We would want to craft a new Docker container using docker-pkg. The container would:

  • be based on a stretch image
  • install the gdnsd and geoip packages
  • probably copy the script from authdns::lint using a temporary clone of operations/puppet

There are a few troubles though. Anytime a new version of gdnsd package is published or the authdns lint script is updated, we will have to rebuild the CI container manually. But that is fairly easily to do.

Shouldn't the container be able to puppetize from authdns::lint directly, which would provide all the pathways for updating the package/config/geoip/etc? Do the docker containers not get access to a puppetmaster?

Change 468578 had a related patch set uploaded (by BBlack; owner: BBlack):
[operations/puppet@production] Fix authdns-lint for 3.x

https://gerrit.wikimedia.org/r/468578

None of the containers get provisioned via puppet. For CI puppet was used mostly to provide a list of packages.

The various scripts are in operations/puppet modules/authdns/ . We can surely have the Dockerfile to clone the puppet repo and just cp all the scripts + install whatever dependencies are needed.

For the current job, the CI puppetmaster ( integration-puppetmaster01.integration.eqiad.wmflabs ) seems to use geoip::data::maxmind though /etc/GeoIP.conf does not have a proper userid/license. Maybe the geoip-database Debian package is sufficient?

Change 478809 had a related patch set uploaded (by BBlack; owner: BBlack):
[operations/puppet@production] authdns config/CI refactor [1/5]

https://gerrit.wikimedia.org/r/478809

Change 478810 had a related patch set uploaded (by BBlack; owner: BBlack):
[operations/puppet@production] authdns config/CI refactor [3/5]

https://gerrit.wikimedia.org/r/478810

Change 478811 had a related patch set uploaded (by BBlack; owner: BBlack):
[operations/puppet@production] authdns config/CI refactor: [5/5]

https://gerrit.wikimedia.org/r/478811

Change 478812 had a related patch set uploaded (by BBlack; owner: BBlack):
[operations/dns@master] authdns CI/config refactor [2/5]

https://gerrit.wikimedia.org/r/478812

Change 478813 had a related patch set uploaded (by BBlack; owner: BBlack):
[operations/dns@master] authdns config/CI refactor: [4/5]

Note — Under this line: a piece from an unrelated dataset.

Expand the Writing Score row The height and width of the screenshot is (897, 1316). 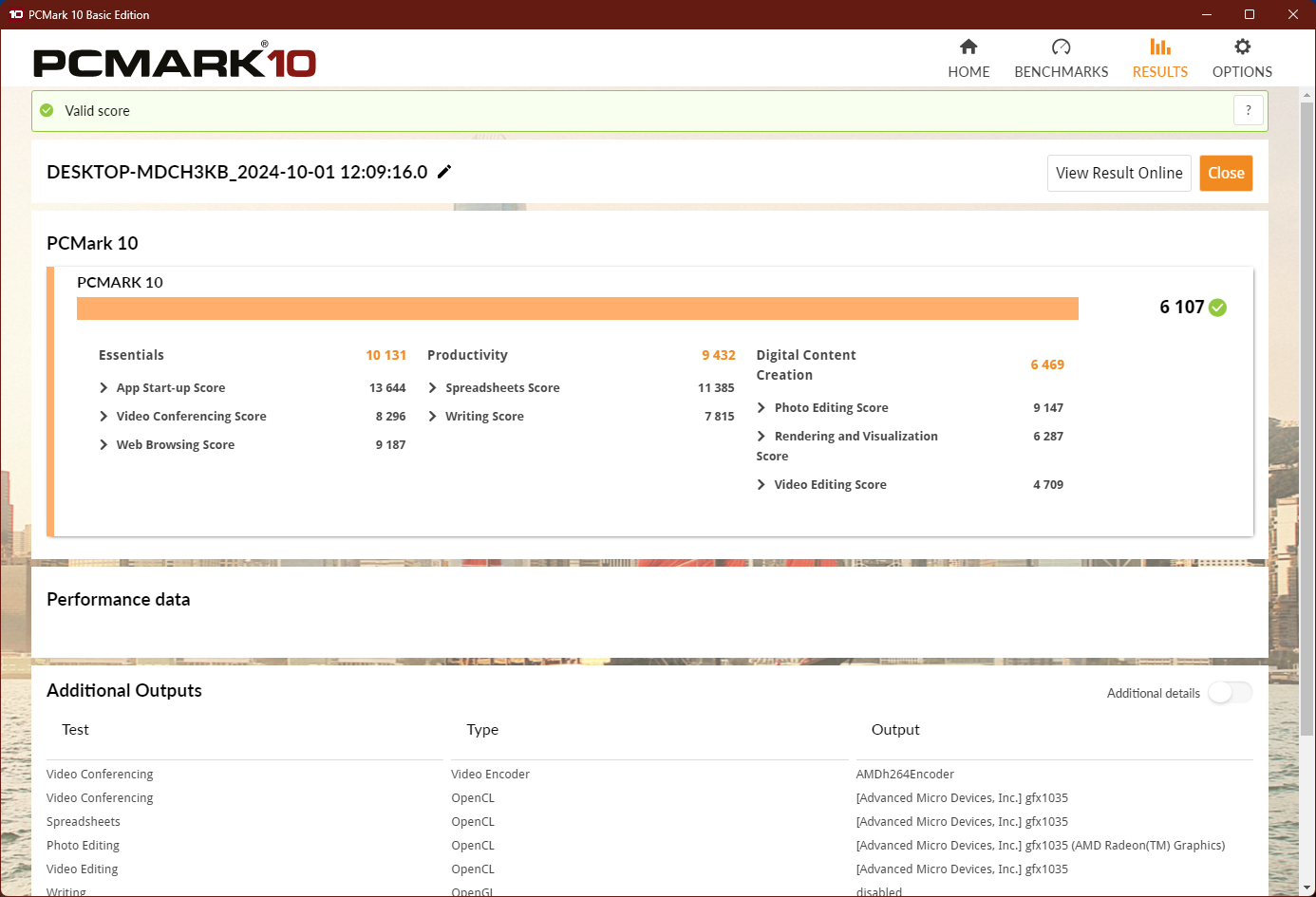pyautogui.click(x=433, y=417)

https://gerrit.wikimedia.org/r/478813

CI runs two jobs for operations/dns:

operations-dns-tabs

Does a git shallow clone on a permanent slave then run the shell command:

- shell: |
    #!/bin/bash -e
    echo "Looking for tabulations in files matching: {fileselector}"
    set -x
    (grep --recursive -P '^\t' --exclude-dir='.git' --include='{fileselector}' .) && HAS_TAB=1 || HAS_TAB=0
    exit $HAS_TAB

That has to migrate to a Docker container which could use git grep as an entrypoint. The placeholder task is T210283 which have updated with some hint as how we can implement it.

operations-dns-lint

My previous comment T205439#4680386 hints how it is provisioned on the slave. The Jenkins job itself ends up being straight forward:

jjb/operations-misc.yaml
- job-template:
    name: 'operations-dns-lint'
    # Depends on production GeoIP T98737
    # Manual workaround has been applied though
    node: contintLabsSlave && DebianJessie
    defaults: use-remoteonly-zuul
    concurrent: true
    triggers:
     - zuul
    builders:
     - shell: |
         mkdir -p "$WORKSPACE"/build
         # Lint script provided via puppet authdns::lint class
         /usr/local/bin/authdns-lint "$WORKSPACE" "$WORKSPACE"/build

Namely it does a full clone ofo the repository then shell out to authdns-lint which is provided via operations/puppet.git.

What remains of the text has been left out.